Nutrition as a Therapeutic Strategy in Autoimmunity: Targeting IgG Glycosylation
In inflammatory autoimmune diseases like rheumatoid arthritis (RA), IgG glycosylation exhibits dynamic shifts. With disease onset and progression, non-galactosylated and non-sialylated antibody levels increase. Antibody glycosylation modulates IgG interactions with Fcγ receptors, influencing effector functions; specifically, sialylation diminishes IgG affinity for activating FcγRs (e.g., FcγRI), thereby reducing pro-inflammatory signaling, while enhancing binding to inhibitory FcγRs (e.g., FcγRIIb) and promoting anti-inflammatory effects. Therapeutic interventions, including biologics (e.g., anti-TNFα) and intravenous immunoglobulin (IVIG), can alter the aberrant IgG glycosylation profile, resulting in clinical remission. Interestingly, IVIG’s anti-inflammatory efficacy is primarily attributed to its high IgG sialylation. However, methods that precisely control IgG glycosylation profiles in vivo are still lacking. Recent studies indicate that diet significantly impacts IgG glycosylation, suggesting that plant-derived substances (PS) or targeted dietary modifications may prevent or reverse the transition from preclinical autoimmunity to established autoimmune disease.

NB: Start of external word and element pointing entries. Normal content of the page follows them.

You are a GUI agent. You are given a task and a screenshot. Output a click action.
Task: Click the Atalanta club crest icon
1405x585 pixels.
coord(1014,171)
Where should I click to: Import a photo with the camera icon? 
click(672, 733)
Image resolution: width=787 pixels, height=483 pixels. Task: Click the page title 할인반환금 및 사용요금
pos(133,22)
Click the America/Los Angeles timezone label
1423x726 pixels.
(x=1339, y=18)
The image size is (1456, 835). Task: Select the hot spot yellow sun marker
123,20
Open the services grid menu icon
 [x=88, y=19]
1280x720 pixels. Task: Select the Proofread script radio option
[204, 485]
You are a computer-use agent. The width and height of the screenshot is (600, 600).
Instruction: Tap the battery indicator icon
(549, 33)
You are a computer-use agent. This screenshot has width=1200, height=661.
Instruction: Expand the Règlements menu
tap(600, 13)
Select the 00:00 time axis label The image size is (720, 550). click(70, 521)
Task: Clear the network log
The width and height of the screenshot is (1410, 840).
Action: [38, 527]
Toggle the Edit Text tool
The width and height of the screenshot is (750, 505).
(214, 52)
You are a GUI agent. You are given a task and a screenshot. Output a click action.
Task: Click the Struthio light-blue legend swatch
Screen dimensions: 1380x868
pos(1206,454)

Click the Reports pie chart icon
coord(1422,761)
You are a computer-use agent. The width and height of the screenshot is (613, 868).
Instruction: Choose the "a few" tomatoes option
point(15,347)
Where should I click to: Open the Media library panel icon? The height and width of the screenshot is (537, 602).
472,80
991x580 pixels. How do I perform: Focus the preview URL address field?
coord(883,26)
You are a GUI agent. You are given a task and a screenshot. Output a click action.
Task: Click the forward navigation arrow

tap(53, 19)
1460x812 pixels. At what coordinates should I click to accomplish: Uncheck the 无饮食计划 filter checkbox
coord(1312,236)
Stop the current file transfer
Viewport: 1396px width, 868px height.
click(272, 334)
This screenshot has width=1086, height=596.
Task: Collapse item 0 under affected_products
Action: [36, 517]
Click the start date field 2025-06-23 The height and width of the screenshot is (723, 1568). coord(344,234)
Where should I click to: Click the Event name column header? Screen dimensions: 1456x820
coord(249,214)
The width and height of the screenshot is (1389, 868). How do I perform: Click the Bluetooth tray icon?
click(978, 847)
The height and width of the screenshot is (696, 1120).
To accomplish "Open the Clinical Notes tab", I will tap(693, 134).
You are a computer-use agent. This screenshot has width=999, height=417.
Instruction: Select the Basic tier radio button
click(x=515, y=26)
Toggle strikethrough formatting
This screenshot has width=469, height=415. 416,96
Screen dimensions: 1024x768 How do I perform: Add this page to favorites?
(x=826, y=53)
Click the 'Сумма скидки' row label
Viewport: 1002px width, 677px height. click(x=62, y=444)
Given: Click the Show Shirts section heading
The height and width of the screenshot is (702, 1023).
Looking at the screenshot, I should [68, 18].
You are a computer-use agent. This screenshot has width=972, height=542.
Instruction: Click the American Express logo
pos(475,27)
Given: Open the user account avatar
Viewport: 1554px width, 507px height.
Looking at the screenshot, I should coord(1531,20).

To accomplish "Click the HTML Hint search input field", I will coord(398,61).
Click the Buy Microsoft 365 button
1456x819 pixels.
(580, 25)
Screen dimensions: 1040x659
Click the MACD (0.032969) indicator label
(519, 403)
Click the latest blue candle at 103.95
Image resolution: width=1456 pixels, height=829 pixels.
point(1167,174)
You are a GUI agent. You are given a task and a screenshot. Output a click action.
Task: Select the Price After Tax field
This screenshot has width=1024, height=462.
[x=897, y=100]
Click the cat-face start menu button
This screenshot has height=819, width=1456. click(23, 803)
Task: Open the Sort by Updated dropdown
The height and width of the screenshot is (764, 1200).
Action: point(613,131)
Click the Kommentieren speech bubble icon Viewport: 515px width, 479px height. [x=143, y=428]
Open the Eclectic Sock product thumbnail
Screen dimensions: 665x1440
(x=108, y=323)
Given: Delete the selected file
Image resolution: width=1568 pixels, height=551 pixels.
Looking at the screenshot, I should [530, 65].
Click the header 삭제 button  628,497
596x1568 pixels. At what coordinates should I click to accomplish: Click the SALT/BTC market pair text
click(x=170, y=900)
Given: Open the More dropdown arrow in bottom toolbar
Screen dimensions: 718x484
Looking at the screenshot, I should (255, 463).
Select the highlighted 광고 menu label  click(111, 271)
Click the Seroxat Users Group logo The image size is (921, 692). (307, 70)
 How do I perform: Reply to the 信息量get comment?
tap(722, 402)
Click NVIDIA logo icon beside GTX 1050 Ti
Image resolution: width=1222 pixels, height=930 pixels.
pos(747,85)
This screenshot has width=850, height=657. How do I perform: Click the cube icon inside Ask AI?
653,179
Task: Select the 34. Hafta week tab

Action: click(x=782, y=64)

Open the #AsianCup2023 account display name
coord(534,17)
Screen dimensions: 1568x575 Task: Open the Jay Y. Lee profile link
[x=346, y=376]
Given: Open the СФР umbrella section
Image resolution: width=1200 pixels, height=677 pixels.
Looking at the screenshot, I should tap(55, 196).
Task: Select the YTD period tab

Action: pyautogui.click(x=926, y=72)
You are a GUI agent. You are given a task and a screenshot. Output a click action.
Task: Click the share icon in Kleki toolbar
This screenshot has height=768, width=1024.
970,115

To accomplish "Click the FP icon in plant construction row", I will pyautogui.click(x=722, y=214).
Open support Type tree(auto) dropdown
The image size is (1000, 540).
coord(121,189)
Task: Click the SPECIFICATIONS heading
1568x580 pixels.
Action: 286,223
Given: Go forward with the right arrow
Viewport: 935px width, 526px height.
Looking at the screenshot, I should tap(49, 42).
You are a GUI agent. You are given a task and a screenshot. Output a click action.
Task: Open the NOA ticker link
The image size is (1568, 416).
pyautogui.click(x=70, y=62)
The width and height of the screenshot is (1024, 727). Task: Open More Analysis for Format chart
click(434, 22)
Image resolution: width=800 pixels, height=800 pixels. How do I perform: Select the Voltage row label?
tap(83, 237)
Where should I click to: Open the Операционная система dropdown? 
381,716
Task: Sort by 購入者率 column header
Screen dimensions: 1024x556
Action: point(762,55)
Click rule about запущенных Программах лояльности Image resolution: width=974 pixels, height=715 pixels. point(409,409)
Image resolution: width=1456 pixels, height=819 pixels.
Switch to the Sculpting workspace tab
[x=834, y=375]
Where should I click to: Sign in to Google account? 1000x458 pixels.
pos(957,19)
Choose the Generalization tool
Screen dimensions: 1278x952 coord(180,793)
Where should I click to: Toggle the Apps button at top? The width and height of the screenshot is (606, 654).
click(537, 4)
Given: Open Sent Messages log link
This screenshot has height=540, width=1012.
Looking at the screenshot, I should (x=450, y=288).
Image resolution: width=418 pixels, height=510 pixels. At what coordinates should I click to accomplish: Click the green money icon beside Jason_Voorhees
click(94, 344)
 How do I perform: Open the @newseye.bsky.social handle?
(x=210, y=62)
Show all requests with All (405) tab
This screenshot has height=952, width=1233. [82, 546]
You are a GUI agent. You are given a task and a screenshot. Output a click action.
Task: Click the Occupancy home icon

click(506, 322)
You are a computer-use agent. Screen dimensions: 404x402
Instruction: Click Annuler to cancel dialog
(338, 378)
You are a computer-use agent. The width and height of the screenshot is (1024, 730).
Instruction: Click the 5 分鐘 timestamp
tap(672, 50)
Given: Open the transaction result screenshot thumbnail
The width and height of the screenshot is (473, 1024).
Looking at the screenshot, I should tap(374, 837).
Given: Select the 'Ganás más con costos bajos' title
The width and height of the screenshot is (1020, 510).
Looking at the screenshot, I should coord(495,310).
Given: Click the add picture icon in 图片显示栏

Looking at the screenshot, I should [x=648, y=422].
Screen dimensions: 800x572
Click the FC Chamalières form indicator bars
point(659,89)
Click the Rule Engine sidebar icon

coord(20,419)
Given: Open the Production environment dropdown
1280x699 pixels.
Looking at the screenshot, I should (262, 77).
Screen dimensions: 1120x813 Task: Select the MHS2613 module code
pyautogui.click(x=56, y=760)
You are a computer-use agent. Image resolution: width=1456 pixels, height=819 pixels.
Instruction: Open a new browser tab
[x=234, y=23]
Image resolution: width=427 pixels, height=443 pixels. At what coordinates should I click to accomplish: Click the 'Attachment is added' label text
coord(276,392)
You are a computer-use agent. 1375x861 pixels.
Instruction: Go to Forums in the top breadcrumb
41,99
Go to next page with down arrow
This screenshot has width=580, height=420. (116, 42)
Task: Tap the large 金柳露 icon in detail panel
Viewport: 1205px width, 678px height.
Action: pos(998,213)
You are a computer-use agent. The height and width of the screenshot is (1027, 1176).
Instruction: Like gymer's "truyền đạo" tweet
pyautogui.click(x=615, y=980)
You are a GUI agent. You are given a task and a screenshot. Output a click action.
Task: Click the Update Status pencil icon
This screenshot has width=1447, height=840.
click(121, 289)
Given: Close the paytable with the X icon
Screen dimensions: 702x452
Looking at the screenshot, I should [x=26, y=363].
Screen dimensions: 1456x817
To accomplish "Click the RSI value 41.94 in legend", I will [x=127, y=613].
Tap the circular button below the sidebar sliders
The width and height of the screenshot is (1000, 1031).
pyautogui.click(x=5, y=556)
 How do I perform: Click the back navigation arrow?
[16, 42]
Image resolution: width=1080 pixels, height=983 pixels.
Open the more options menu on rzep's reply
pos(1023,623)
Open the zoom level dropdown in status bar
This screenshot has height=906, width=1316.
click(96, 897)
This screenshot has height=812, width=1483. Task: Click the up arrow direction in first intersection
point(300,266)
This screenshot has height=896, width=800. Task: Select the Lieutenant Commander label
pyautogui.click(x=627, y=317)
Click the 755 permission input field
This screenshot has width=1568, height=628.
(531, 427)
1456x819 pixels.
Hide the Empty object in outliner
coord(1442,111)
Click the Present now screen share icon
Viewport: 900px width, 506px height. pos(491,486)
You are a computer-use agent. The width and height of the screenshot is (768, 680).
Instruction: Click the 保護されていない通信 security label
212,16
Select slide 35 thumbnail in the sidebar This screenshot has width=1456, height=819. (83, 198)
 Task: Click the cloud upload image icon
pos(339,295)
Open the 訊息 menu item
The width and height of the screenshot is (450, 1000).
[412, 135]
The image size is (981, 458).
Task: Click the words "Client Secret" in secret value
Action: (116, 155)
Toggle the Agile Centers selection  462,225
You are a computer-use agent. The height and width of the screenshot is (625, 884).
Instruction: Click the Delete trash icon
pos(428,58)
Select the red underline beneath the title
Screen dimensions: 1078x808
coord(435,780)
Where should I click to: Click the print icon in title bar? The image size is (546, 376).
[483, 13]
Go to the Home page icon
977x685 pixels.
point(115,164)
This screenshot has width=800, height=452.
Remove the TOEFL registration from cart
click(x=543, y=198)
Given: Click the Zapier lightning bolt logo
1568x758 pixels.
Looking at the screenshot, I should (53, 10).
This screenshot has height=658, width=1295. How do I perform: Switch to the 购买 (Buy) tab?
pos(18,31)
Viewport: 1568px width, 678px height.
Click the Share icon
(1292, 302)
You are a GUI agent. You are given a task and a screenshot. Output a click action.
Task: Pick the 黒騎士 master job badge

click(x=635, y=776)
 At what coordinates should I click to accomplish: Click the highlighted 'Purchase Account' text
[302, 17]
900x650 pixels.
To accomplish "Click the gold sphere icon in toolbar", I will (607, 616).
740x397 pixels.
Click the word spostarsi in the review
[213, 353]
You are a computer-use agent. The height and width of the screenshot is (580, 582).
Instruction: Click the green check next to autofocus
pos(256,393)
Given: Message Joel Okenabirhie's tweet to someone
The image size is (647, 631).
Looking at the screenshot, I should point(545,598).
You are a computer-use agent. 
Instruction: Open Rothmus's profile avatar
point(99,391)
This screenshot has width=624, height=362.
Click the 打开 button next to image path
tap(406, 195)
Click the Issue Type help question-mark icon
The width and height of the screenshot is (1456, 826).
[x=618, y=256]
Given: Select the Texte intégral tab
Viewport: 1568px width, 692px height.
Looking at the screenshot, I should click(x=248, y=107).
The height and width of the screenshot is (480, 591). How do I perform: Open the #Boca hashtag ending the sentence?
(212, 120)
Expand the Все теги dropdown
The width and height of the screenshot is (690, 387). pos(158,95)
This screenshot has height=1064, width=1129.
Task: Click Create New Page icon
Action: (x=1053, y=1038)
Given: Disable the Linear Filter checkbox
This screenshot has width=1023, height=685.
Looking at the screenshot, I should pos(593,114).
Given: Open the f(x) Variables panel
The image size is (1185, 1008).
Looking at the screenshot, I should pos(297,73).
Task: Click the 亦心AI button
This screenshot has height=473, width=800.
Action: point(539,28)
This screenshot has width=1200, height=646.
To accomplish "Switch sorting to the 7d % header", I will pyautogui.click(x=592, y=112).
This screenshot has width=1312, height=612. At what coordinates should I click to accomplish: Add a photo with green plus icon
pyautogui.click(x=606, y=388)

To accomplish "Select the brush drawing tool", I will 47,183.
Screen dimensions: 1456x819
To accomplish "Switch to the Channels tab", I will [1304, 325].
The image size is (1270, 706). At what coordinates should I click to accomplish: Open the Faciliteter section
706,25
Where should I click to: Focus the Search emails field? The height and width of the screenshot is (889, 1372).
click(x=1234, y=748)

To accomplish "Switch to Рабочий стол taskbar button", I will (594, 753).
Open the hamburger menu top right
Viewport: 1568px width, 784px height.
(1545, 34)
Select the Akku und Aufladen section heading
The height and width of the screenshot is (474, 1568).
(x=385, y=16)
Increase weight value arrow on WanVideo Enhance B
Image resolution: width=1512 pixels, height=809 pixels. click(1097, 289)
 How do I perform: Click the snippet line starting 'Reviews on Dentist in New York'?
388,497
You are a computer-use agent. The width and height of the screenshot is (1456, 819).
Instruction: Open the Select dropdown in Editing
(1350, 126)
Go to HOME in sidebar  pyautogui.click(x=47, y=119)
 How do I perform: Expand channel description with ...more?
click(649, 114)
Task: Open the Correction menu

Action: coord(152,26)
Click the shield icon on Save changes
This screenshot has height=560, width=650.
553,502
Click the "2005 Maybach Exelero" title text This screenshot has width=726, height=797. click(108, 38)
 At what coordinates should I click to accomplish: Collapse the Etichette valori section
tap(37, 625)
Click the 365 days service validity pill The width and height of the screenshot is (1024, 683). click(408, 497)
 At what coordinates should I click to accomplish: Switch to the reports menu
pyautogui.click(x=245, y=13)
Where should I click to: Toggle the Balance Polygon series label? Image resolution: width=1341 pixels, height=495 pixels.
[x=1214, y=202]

Identification of specific PS and diets that modulate IgG glycosylation towards anti-inflammatory immune status in ovalbumin plus adjuvant immunized mice. Investigation of prophylactic and therapeutic potential of identified PS in mice with experimental RA and epidermolysis bullosa acquisita (EBA).  Exploration of underlying mechanisms of action. We will administer specific PS to mice via drinking water to analyse their influence on IgG glycosylation, inflammatory markers, T and B cell responses as well as disease development/severity in the mentioned mouse models. Also, we plan to compare different diets within the context of IgG glycosylation in mice. Further, we aim to gain a profound understanding of the mechanisms of action by comprehensive cellular analyses, including characterization of immune cell subsets, quantification of relevant enzyme and receptor expression, and measurement of cytokine and signaling molecule secretion. Total and/or antigen-specific IgG Fc glycosylation patterns will be investigated by HPLC and/or LC-MS and immune cells by flow cytometry.